V(D)J recombination in scid mice

The scid mouse has a defect in its ability to repair ds DNA damage resulting in defective V(D)J recombination and, consequently, lymphoid development. The p450^cs of DNA dependent protein kinase (DPK) is strongly implicated as the scid gene product. The exact nature of the scid mutation is still unknown, however, it may not be a null mutation as scid mice are "leaky". In order to obtain some insight into the nature of the scid mutation, the extent of attempted (unresolved RSS intermediates), and endogenous Ig rearrangement was assessed using LM-PCR & quantitative PCR assays, respectively. Using LM-PCR, SCID B220⁺ cells were shown to have 10x more unresolved JH RSS intermediates than C.B-17 B220⁺IgM^- cells. Unresolved Dfl16.1 & Jκ cleavage products were found to be 1-10% of those in C.B-17 B220⁺cells.
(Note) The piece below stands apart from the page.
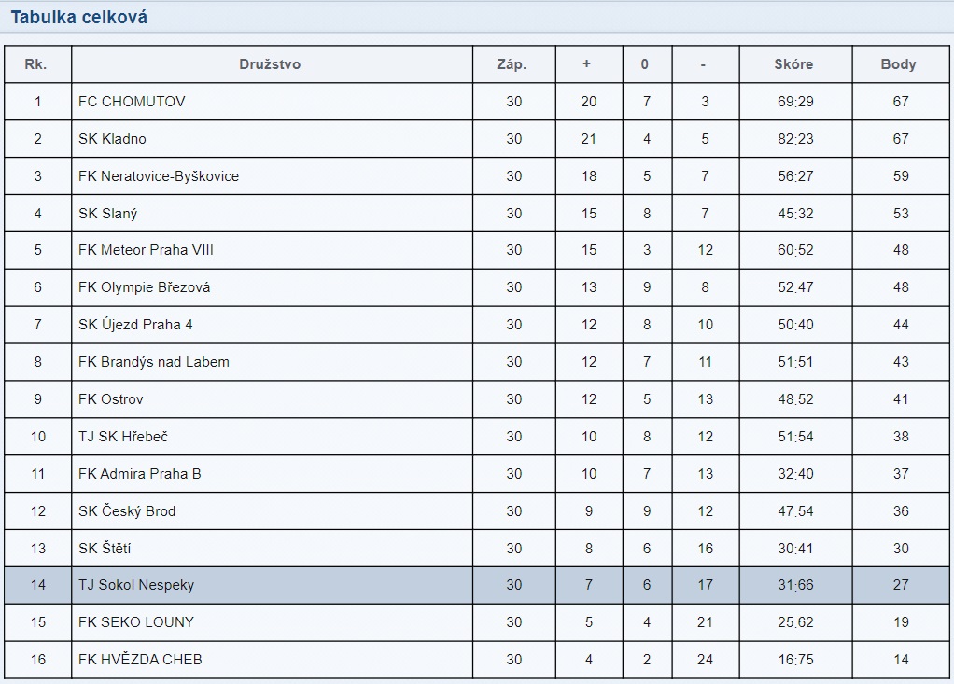Image resolution: width=954 pixels, height=684 pixels.
Task: Open FK Brandýs nad Labem entry
Action: coord(153,362)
PCR assays that detect completed coding joints show scid VDJ joining to occur at 1-10% of wt among different scid mice with unequal usage of the JH elements. In one mouse, a single rearrangement was 100% the frequency of the normal C.B-17 corresponding structure. Scid kappa rearrangement occurs at 1-5% wt levels, and aberrantly sized structures are observed at a high frequency. Some of these VDJH and K structures are potentially productive, and exhibit an unusually high incidence of N/P addition, especially for the κ locus, suggesting that κ rearrangement may be attempted in the absence of productively rearranged IgH while B lineage cells are Tdt⁺. The aberrant κ structures appear to arise from joining by homology.